--- What the task requires ---
The line containing "The height and width of the screenshot is (395, 499)." marks where to begin; quote it and every line after it through the end of the data, exactly as written.

--- Material provided ---
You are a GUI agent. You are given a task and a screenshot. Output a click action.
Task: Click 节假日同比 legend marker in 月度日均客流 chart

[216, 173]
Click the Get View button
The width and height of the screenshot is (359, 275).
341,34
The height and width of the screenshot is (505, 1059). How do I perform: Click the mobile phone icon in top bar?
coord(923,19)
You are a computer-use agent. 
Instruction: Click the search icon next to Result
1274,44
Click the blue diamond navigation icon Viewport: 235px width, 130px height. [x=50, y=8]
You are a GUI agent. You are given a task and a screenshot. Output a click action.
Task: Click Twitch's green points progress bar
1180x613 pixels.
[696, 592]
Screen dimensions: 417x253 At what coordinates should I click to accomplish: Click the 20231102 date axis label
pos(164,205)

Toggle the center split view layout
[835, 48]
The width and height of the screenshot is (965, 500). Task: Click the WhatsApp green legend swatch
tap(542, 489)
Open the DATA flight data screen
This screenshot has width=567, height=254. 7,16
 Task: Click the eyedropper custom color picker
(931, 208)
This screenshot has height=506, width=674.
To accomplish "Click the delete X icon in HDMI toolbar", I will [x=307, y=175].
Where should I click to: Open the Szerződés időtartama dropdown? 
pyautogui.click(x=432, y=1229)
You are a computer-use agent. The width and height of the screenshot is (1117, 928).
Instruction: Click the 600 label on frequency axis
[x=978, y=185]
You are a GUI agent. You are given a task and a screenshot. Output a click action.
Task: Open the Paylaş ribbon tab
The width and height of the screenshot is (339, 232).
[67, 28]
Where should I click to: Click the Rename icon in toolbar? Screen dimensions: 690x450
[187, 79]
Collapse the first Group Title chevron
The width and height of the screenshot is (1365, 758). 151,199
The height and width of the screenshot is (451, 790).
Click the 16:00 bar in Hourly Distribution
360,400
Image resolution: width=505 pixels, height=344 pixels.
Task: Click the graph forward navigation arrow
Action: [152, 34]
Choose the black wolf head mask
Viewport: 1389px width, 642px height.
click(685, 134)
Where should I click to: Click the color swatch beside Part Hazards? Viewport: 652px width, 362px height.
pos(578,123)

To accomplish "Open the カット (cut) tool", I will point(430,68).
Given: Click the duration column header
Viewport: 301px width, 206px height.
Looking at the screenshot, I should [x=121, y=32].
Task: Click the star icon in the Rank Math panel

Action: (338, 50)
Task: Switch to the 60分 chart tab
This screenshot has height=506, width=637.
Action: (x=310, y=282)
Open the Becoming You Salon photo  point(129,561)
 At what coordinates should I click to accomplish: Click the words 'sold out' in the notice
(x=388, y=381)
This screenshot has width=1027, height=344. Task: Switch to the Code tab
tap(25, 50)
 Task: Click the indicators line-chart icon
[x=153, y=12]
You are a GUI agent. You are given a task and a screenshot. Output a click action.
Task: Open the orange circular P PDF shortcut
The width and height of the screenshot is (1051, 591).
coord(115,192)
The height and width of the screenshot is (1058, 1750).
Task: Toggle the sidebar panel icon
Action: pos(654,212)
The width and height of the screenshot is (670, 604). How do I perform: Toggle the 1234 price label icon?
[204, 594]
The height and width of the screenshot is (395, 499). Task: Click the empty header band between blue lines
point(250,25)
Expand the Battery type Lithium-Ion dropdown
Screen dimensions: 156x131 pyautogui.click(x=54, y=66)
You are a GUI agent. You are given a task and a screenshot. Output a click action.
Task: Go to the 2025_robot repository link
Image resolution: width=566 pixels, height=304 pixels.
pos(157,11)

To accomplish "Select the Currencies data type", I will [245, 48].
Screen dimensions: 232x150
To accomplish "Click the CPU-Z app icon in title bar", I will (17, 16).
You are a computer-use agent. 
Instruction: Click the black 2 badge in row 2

--- Written solution ---
The height and width of the screenshot is (395, 499). Task: Click the empty header band between blue lines
point(250,25)
Expand the Battery type Lithium-Ion dropdown
Screen dimensions: 156x131 pyautogui.click(x=54, y=66)
You are a GUI agent. You are given a task and a screenshot. Output a click action.
Task: Go to the 2025_robot repository link
Image resolution: width=566 pixels, height=304 pixels.
pos(157,11)

To accomplish "Select the Currencies data type", I will [245, 48].
Screen dimensions: 232x150
To accomplish "Click the CPU-Z app icon in title bar", I will (17, 16).
You are a computer-use agent. 
Instruction: Click the black 2 badge in row 2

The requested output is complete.